O governo de São Paulo vai encaminhar o estudo completo dos testes de eficácia da vacina CoronaVac para a Agência Nacional de Vigilância Sanitária (Anvisa) no próximo dia 23 de dezembro. Para agilizar e garantir o processo de certificação, no mesmo dia também será solicitado o pedido de registro da vacina desenvolvida pelo Instituto Butantan com a farmacêutica chinesa Sinovac.
Caso a vacina seja aprovada antes pela instituição chinesa, a Anvisa terá que analisar o pedido do governo paulista no prazo de até 72 horas. Uma legislação aprovada em fevereiro deste ano obriga a Anvisa a fazer essa análise rapidamente caso o imunizante ou medicamento já tenha sido aprovado por uma agência de vigilância de um país europeu, norte-americano, japonês ou chinês.

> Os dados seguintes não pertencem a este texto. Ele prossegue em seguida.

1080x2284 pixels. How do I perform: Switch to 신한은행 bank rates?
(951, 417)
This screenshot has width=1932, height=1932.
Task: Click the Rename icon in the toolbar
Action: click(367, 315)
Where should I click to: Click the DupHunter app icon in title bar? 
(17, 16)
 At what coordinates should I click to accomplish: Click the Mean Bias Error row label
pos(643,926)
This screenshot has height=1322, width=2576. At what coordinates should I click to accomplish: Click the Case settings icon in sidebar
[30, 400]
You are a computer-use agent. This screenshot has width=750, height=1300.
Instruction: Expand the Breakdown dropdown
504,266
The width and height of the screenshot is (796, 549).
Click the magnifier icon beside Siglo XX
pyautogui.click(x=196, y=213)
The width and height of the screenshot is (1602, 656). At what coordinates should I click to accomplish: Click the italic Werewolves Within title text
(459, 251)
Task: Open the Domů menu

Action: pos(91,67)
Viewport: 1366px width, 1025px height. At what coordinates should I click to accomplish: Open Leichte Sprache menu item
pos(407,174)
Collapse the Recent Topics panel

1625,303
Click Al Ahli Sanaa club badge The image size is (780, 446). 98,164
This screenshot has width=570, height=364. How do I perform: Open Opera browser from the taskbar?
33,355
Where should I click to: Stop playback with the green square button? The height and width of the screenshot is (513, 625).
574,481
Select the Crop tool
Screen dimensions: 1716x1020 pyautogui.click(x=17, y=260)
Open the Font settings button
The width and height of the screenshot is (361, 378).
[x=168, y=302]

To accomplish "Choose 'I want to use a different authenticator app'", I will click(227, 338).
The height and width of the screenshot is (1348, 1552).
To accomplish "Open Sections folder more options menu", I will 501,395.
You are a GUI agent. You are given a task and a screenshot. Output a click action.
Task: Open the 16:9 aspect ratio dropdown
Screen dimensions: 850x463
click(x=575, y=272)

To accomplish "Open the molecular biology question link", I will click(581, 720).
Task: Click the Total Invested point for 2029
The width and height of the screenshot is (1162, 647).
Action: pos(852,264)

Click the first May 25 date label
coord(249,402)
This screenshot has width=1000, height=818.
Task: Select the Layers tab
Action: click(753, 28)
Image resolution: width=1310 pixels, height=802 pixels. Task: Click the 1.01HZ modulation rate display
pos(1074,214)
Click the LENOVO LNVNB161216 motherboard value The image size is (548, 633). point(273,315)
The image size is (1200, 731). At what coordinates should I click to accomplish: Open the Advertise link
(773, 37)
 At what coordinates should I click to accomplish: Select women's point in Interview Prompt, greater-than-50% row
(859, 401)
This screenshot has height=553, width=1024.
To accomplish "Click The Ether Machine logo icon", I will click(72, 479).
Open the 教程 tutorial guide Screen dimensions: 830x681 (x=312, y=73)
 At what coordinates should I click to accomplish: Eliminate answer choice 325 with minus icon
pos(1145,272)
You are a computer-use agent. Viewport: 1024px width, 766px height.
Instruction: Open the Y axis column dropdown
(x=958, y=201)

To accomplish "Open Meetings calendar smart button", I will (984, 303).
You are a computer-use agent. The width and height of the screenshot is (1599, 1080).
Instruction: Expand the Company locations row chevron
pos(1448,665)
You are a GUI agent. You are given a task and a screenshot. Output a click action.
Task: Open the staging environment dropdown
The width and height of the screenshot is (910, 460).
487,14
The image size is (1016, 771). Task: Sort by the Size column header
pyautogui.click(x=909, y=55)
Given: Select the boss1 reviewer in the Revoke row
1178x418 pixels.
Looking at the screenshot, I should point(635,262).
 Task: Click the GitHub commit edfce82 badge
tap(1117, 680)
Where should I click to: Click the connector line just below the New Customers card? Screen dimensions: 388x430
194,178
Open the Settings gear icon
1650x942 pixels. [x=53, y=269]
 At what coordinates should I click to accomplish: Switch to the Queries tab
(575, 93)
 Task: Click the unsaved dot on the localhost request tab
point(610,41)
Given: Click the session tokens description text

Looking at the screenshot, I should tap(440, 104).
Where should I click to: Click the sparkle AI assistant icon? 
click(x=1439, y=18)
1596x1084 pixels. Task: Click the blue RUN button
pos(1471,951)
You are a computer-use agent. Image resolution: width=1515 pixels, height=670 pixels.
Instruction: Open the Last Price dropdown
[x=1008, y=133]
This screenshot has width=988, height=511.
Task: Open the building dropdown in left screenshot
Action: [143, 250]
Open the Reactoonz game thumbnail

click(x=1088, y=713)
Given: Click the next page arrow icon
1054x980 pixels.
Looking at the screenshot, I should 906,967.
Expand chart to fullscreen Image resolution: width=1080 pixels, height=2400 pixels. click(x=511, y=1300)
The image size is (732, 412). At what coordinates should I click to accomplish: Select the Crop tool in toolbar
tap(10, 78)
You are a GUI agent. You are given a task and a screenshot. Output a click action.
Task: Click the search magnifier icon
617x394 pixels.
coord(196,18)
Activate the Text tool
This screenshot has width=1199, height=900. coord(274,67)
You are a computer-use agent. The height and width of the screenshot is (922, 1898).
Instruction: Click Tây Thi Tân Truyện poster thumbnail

Os testes de eficácia da CoronaVac no Brasil atingiram o patamar considerado ideal, de 154 voluntários infectados pelo novo coronavírus. Com esse número de infectados, foi possível concluir o estudo dos testes de eficácia, que está sendo agora analisado por um comitê internacional. Se esse teste de eficácia, última etapa de testes da vacina, revelar que ela é de fato eficaz, ou seja, que ela realmente protege contra o novo coronavírus, o governo paulista poderá então fazer a solicitação de registro da vacina à Anvisa.
A expectativa é obter o registro da vacina do Butantan até o final deste ano. O Plano Estadual de Imunização prevê início da campanha em 25 de janeiro, com a autorização da Anvisa ou de órgãos internacionais equivalentes.